→ Lesetext
▶
Gegen 16 Uhr fanden sich zusätzlich einige Aktivisten am Ort des Geschehens ein, welche ihren Protest gegen ein Regime zum Ausdruck bringen wollten, das Homosexuelle öffentlich hinrichtet und dem jüdischen Staat mit der Vernichtung droht. Hinsichtlich der existentiellen Bedrohung eines Staates, der nicht nur, aber doch in entscheidendem Maße als Reaktion auf den global grassierenden Antisemitismus gegründet wurde, bleibt ein zusätzlicher bitterer Beigeschmack, dass manche Kreise sich ausgerechnet am 1. September mit dem iranischen Mullah-Regime solidarisierten. Schließlich ist der Tod bekanntlich ein Meister, der aus Deutschland kommt, und er war nicht nur ein Meister des Todes, sondern auch des Antisemitismus.
Zu Beginn der Kundgebung formierten diese sich die erwähnten Demonstranten mit einigem Abstand vor dem Infostand des Friedensbündnisses, welches nun seinen offiziellen Aufruf verlas. Als nun auch verbal die Forderung ertönte, man solle „die Finger“ von Syrien und Iran lassen und diffuse verschwörungstheoretische Aussagen getätigt wurden, zeigten die Anwesenden Aktivisten mehrere Israelfahnen, zwei US-Fahnen und eine Fahne der Antihomophoben Aktion.
◀
Einträge dazu, wo die Items erscheinen:
▶
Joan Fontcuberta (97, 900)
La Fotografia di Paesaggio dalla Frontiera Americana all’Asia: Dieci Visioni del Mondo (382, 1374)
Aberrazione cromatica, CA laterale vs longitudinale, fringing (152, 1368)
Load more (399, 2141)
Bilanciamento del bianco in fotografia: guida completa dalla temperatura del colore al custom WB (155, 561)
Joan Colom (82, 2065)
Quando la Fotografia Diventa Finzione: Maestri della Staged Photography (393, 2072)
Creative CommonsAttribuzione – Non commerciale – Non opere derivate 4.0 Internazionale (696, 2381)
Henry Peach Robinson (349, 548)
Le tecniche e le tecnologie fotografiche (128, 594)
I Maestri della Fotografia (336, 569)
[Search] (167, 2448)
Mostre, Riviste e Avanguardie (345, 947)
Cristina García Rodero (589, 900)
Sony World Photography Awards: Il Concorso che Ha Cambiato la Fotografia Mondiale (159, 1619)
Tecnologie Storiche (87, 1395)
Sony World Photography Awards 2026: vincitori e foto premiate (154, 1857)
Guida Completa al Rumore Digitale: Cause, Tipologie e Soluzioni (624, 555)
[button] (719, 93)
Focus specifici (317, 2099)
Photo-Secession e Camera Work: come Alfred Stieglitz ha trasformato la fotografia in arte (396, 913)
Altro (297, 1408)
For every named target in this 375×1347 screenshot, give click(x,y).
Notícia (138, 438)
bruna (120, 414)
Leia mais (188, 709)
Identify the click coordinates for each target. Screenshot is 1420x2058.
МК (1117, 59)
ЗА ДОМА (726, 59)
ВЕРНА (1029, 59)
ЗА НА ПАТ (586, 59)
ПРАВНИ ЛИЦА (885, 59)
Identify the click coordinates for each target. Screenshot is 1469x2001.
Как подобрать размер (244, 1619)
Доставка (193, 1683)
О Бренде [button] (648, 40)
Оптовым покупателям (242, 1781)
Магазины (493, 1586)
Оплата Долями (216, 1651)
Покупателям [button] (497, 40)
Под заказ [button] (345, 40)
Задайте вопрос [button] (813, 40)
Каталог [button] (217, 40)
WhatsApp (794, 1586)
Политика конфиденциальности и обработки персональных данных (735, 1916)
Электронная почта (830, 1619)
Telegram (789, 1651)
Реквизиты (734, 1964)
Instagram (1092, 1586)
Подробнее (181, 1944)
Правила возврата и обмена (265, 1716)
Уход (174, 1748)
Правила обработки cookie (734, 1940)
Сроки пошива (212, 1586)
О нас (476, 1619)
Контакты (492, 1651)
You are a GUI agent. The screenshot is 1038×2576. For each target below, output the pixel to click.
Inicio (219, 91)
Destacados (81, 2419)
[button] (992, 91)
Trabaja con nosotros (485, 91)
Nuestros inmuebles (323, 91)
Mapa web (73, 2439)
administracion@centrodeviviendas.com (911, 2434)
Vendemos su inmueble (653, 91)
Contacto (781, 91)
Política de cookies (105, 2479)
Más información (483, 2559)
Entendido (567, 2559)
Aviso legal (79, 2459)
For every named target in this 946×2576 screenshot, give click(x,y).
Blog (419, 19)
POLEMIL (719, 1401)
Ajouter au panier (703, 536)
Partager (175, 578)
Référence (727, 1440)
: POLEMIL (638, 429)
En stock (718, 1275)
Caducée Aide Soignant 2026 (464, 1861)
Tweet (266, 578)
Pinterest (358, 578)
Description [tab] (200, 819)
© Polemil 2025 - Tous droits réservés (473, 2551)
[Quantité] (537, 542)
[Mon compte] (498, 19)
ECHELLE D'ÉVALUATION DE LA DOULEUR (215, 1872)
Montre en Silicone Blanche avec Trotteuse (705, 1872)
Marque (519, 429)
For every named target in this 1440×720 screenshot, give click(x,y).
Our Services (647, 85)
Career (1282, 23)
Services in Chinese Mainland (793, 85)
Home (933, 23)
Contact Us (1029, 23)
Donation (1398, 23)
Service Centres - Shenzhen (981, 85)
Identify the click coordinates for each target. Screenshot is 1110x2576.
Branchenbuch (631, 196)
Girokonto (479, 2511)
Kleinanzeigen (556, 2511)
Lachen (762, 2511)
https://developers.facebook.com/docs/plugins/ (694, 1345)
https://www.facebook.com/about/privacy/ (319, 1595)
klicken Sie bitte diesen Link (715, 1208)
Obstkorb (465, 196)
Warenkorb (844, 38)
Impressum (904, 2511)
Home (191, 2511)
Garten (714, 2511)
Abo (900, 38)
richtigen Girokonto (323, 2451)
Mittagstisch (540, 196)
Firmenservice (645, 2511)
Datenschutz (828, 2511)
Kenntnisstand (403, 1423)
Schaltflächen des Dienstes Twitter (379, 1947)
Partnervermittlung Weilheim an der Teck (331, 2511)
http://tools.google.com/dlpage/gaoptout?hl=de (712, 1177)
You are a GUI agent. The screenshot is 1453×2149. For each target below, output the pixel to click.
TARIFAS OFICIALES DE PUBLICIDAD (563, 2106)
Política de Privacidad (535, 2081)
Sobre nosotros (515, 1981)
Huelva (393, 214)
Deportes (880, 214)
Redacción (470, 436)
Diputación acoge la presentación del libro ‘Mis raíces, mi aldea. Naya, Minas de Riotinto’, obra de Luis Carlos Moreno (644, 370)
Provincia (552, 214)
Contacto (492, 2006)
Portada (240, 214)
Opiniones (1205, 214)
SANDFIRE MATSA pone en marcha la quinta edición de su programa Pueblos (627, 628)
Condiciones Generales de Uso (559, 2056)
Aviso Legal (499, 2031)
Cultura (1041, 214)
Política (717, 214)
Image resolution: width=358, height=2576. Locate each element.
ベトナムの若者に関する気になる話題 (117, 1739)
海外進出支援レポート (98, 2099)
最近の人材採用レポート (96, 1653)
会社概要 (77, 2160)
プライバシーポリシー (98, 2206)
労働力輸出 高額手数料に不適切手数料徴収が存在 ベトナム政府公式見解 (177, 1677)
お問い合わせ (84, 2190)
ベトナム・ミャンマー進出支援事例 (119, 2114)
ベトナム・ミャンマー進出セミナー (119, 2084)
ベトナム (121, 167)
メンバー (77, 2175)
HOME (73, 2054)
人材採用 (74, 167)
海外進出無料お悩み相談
◀
→ Aufgaben
(a) Um welche Uhrzeit kamen laut dem Text über die Kundgebung zusätzlich einige Aktivisten an den Ort des Geschehens?
(b) Stimmen die folgenden Aussagen mit dem Text über die Kundgebung überein? Antworte jeweils mit Ja oder Nein und zitiere die entscheidenden Worte wörtlich.
(i) Das Friedensbündnis verlas einen offiziellen Aufruf.
(ii) Die Aktivisten zeigten drei US-Fahnen.
(iii) Die Demonstranten stellten sich direkt am Infostand auf.
(c) Führe den Text über die Kundgebung im Anschluss an seinen letzten Satz fort.

→ Antworten je Aufgabe
(a) Gegen 16 Uhr.

(b)
(i) Ja: „welches nun seinen offiziellen Aufruf verlas“
(ii) Nein: „zwei US-Fahnen“
(iii) Nein: „mit einigem Abstand vor dem Infostand des Friedensbündnisses“

(c)
Dies führte unvermittelt zu lautstarken antisemitischen Beschimpfungen und einem versuchten Übergriff durch Passanten. Zeitgleich kam es zu verbalen Auseinandersetzungen und Diskussionen mit Anhängern des Friedensbündnisses. War manch ein Friedensaktivist noch dem Missverständnis aufgesessen, der Antisemitismusvorwurf gelte dem Friedensbündnis, wollten andere ganz vehement Zeugnis von einer angeblich zionistischen Medienkontrolle ablegen.
In Reaktion auf die antisemitischen Anfeindungen und die Unnachgiebigkeit des Friedensbündnisses, welches sich nicht etwa zu dem Antisemitismus der Straße äußerte, sondern unbeeindruckt an seinem Aufruf festhielt, wurden nun auch vereinzelt kurze Sprechchöre laut; bspw. „Kein Frieden mit Antisemiten!“
Hierauf rief ein Ordner des Infostandes die Polizei herbei, welche in den Reihen der Fahnenträger nach Verantwortlichen für den unangemeldeten Protest suchte. Um weiteren Schwierigkeiten mit den offenbar aggressiv gestimmten Polizisten umgehen, erklärte sich die Gruppe schnell bereit, die Fahnen einzupacken und den Ort des Geschehens zu verlassen. Dennoch wurde ein Demonstrant mit einem unverhältnismäßig beherztem Einsatz festgesetzt, während zusätzliche Polizeikräfte auf dem Weg waren.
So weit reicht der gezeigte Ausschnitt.